Conjunto de tarefas
[1] No texto sobre os curdos no Sudeste da Turquia, em que data foi declarado o estado de emergência?
[2] Dê seguimento ao texto sobre os curdos no Sudeste da Turquia, começando logo após a última frase apresentada.

:: Texto apresentado ::

Para os turcos, “o que se passa aqui não importa, dizem ‘os curdos merecem’”
O Sudeste está habituado à violência. Mas até para quem nasceu aqui o último ano foi de “armagedão”. O estado de emergência na Turquia, declarado após o golpe, assusta e causa preocupação internacional. Por aqui, é o normal, ninguém quer saber.
No Sudeste da Turquia, terra curda, não se festeja o golpe fracassado em Ancara a 15 de Julho. Festejar o quê? E para quê? Ainda pode dar azar. Antes viver como se pode e aproveitar cada momento de acalmia. Por aqui, toda a gente sabe o que é viver em estado de emergência, com direito a recolher obrigatório e tudo. Toda a gente sabe que é possível sair à rua para participar numa manifestação e não voltar, ou ficar sem casa, de repente.
“Não acredito que os turcos vão perceber como é a vida aqui por haver um estado de emergência nacional”, diz Baris Yavuz, no seu escritório perto da câmara municipal de Diyarbakir. O estado de emergência foi declarado a 20 de Julho. “Se não perceberam há três anos, com os protestos de Gezi [parque junto à Praça Taksim, de Istambul, onde uma manifestação para impedir a sua demolição foi reprimida, desencadeando uma vaga de protestos nacional], por que é que haviam de querer saber agora?”, insiste o responsável da Fundação dos Direitos Humanos da Turquia.
Há muitas diferenças entre viver sob estado de emergência aqui – já em estado de emergência, desta vez, há um ano – ou no resto da Turquia. Para começar, no Sudeste ninguém se digna sequer a anunciar tal coisa.
Alguns, como Murad Akincilar, coordenador do Instituto para os Estudos Políticos e Sociais da cidade que os curdos consideram a sua capital turca, vêem alguma justiça poética nos acontecimentos das últimas semanas. “Os militares que nos atacavam agora estão presos…. É difícil não pensar nisso como uma pequena vingança”, afirma. “E os curdos fartaram-se de avisar que o movimento de Fethullah Gülen [o imã exilado nos Estados Unidos acusado de promover o golpe] estava infiltrado nas Forças Armadas”, acrescenta.

:::
:: Informação fornecida ::

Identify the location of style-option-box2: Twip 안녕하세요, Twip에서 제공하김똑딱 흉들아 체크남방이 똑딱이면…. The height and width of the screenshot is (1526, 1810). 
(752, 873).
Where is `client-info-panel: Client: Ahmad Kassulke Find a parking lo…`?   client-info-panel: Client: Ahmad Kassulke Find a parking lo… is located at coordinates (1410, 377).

:::

Respostas às tarefas
[1] A 20 de Julho.

[2]
As ruas de Diyarbakir estão particularmente tranquilas. Mais a mais, depois do Inverno e da Primavera de violência que por aqui se viveu. Agora, nem se vê um só soldado. Muita polícia, sim, polícia por todo o lado. A calma não apaga que se vive em guerra.
No domingo, essa guerra teve pelo menos incidentes em duas províncias, Hakkari e Ordu, com quatro soldados mortos em confrontos com combatentes do PKK (Partido dos Trabalhadores do Curdistão). Na véspera, 35 “militantes do PKK” foram mortos pelo Exército, também em Hakkari, em resposta à tentativa de atacar uma base. Oficialmente, um soldado morto na terça-feira foi a última vítima em Diyarbakir.
Morrer de balas
A guerra no Sudeste mata muito – desde que o diálogo entre o PKK e o Governo turco foi interrompido, há um ano, enterrando um cessar-fogo de dois anos, morreram pelo menos 338 civis, incluindo 82 crianças (sem contar com as dezenas de mortos em atentados do PKK).
“Nunca tinham sido mortas tantas pessoas num tão curto período de tempo”, sublinha Yavuz. “Houve um bairro inteiro de Diyarbakir, Sur, onde não pudemos entrar durante semanas. Não podíamos ajudar quem precisava. Depois, o bairro desapareceu.”
Desta vez, ao contrário do que aconteceu em períodos igualmente violentos, o conflito deixou de ser iminentemente rural e o campo de batalha transferiu-se para as zonas urbanas. Sur, como várias partes de outras cidades, foi simplesmente demolido. Transformado em pó. Entre 350 e 950 mil pessoas fugiram das suas casas; destas, dezenas de milhares viram as suas casas desaparecer e não sabem quando terão outras. O Instituto para os Estudos Políticos e Sociais estima que a escalada do conflito que se vive desde Agosto de 2015 já afectou 1,6 milhões.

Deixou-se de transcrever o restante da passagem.